Assigned task - Would you please output only the lines from the one containing "[Home] (19, 53)" through the end of the entries below, exactly as written?

Extracted records -
__________________________________________________
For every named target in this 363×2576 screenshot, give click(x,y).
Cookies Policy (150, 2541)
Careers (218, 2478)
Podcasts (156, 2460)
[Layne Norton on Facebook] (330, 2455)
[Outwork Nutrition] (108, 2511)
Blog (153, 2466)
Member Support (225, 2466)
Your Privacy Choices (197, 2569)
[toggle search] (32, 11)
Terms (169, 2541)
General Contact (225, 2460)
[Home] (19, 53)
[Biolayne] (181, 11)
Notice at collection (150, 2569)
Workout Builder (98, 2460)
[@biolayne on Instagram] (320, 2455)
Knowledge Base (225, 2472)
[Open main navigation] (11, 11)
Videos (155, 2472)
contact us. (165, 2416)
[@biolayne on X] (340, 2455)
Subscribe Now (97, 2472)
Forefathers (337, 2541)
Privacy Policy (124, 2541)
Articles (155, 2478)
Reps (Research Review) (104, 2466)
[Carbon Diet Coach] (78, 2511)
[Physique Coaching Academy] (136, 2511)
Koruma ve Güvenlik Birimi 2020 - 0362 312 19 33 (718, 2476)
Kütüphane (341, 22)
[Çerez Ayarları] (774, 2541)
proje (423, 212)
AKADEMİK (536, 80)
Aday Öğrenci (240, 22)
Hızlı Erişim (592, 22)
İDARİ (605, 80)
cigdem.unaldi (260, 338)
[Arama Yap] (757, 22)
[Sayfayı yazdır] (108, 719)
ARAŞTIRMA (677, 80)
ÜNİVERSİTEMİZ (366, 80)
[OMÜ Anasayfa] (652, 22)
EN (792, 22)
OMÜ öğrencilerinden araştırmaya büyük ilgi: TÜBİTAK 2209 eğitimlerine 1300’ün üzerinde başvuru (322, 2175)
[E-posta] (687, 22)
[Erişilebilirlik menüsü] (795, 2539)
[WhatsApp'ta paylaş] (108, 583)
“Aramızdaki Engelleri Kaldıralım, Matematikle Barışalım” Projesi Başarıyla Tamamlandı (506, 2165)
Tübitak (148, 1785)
__________________________________________________
Solution -
[Home] (19, 53)
[Biolayne] (181, 11)
Notice at collection (150, 2569)
Workout Builder (98, 2460)
[@biolayne on Instagram] (320, 2455)
Knowledge Base (225, 2472)
[Open main navigation] (11, 11)
Videos (155, 2472)
contact us. (165, 2416)
[@biolayne on X] (340, 2455)
Subscribe Now (97, 2472)
Forefathers (337, 2541)
Privacy Policy (124, 2541)
Articles (155, 2478)
Reps (Research Review) (104, 2466)
[Carbon Diet Coach] (78, 2511)
[Physique Coaching Academy] (136, 2511)
Koruma ve Güvenlik Birimi 2020 - 0362 312 19 33 (718, 2476)
Kütüphane (341, 22)
[Çerez Ayarları] (774, 2541)
proje (423, 212)
AKADEMİK (536, 80)
Aday Öğrenci (240, 22)
Hızlı Erişim (592, 22)
İDARİ (605, 80)
cigdem.unaldi (260, 338)
[Arama Yap] (757, 22)
[Sayfayı yazdır] (108, 719)
ARAŞTIRMA (677, 80)
ÜNİVERSİTEMİZ (366, 80)
[OMÜ Anasayfa] (652, 22)
EN (792, 22)
OMÜ öğrencilerinden araştırmaya büyük ilgi: TÜBİTAK 2209 eğitimlerine 1300’ün üzerinde başvuru (322, 2175)
[E-posta] (687, 22)
[Erişilebilirlik menüsü] (795, 2539)
[WhatsApp'ta paylaş] (108, 583)
“Aramızdaki Engelleri Kaldıralım, Matematikle Barışalım” Projesi Başarıyla Tamamlandı (506, 2165)
Tübitak (148, 1785)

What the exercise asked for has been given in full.